Thesis Score: 80/100
This study investigates the performance of quantized versions of Llama 2 (7B) and Llama 3 (8B) models on simple addition and subtraction word problems. This comparison is significant as we aim to understand what about the structure of a word problem makes it challenging. Four features are explored: information relevance, which include direct and misleading information; problem length, which is word count; number size, ranging from single to multi-digit numbers; and number of steps, which is the number of steps needed to solve the problem. Our evaluation addressed two outputs: the final answer and the extraction of relevant numbers for mathematical operation. . These outputs are generated through four types of prompts: basic prompts for direct answers, basic prompts with examples, extraction prompts for identifying relevant numbers and extraction prompts with examples. We run a series of experiments and save parsed results for evaluation. Results are compared to better understand the effect of increasing complex word problems. The dataset (Hosseini et al., 2014), provided a foundation for investigated features. Overall, this research contributes to the understanding of how language models extract mathematical information from text, providing insights towards their difficulties which can be used to further research in improving language models.

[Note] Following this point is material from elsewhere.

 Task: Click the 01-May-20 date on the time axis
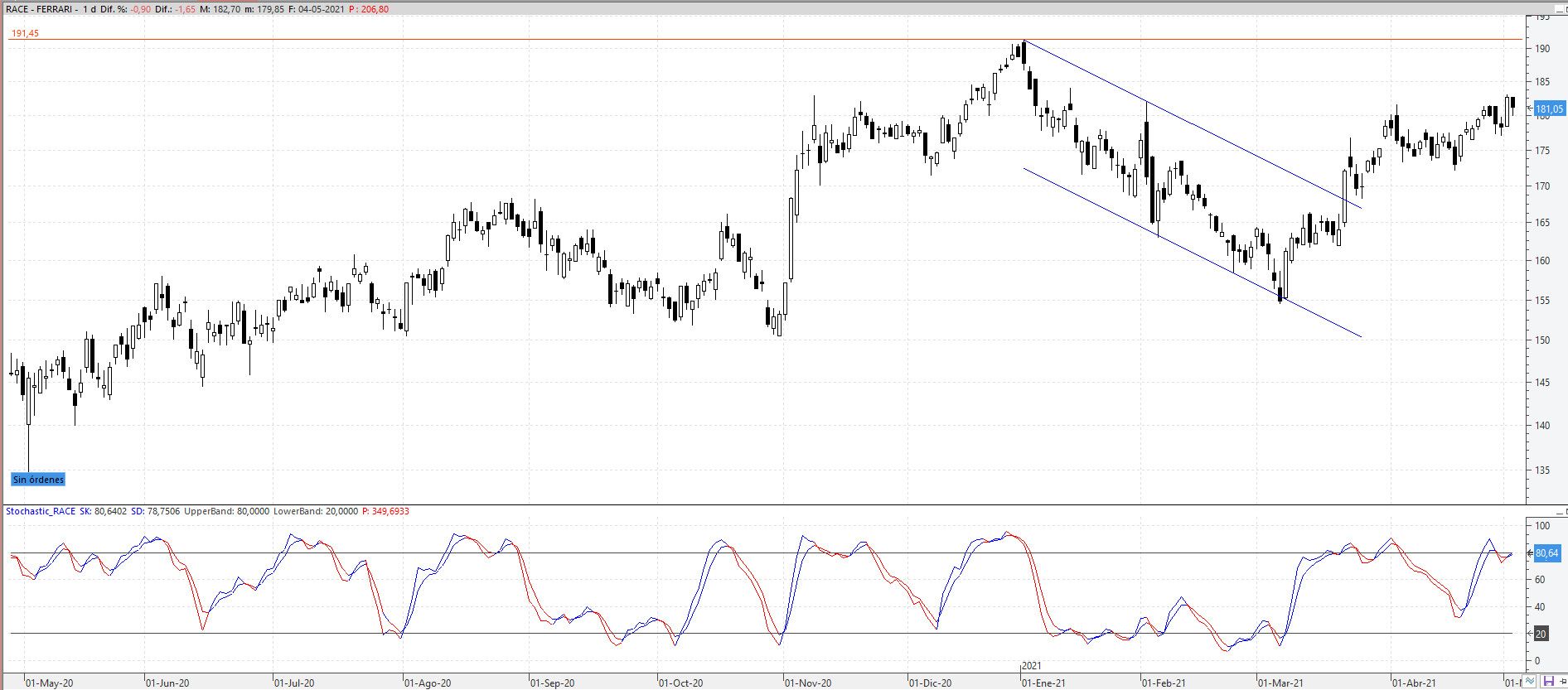point(50,683)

Our research has demonstrated the challenges that smaller LLMs like Llama 2 and Llama 3 face when solving simple word problems, particularly in extracting addition and subtraction steps. While Llama 3 showed improvements over Llama 2 in direct prompts, both models struggled with intermediate reasoning and contextual understanding. Future work should focus on testing more standard datasets and refining and standardising prompts to improve performance and parsing. Further investigation into model architectures and tokenization techniques will be essential for enhancing small LLM capabilities. For exampled, it is possible that the byte pair encoding (BPE) tokenizer, used by both models, struggles to effectively capture sentence level relationships in word problems. Sentence tokenization, rather than BPE, might better capture the context and improve performance on word problems.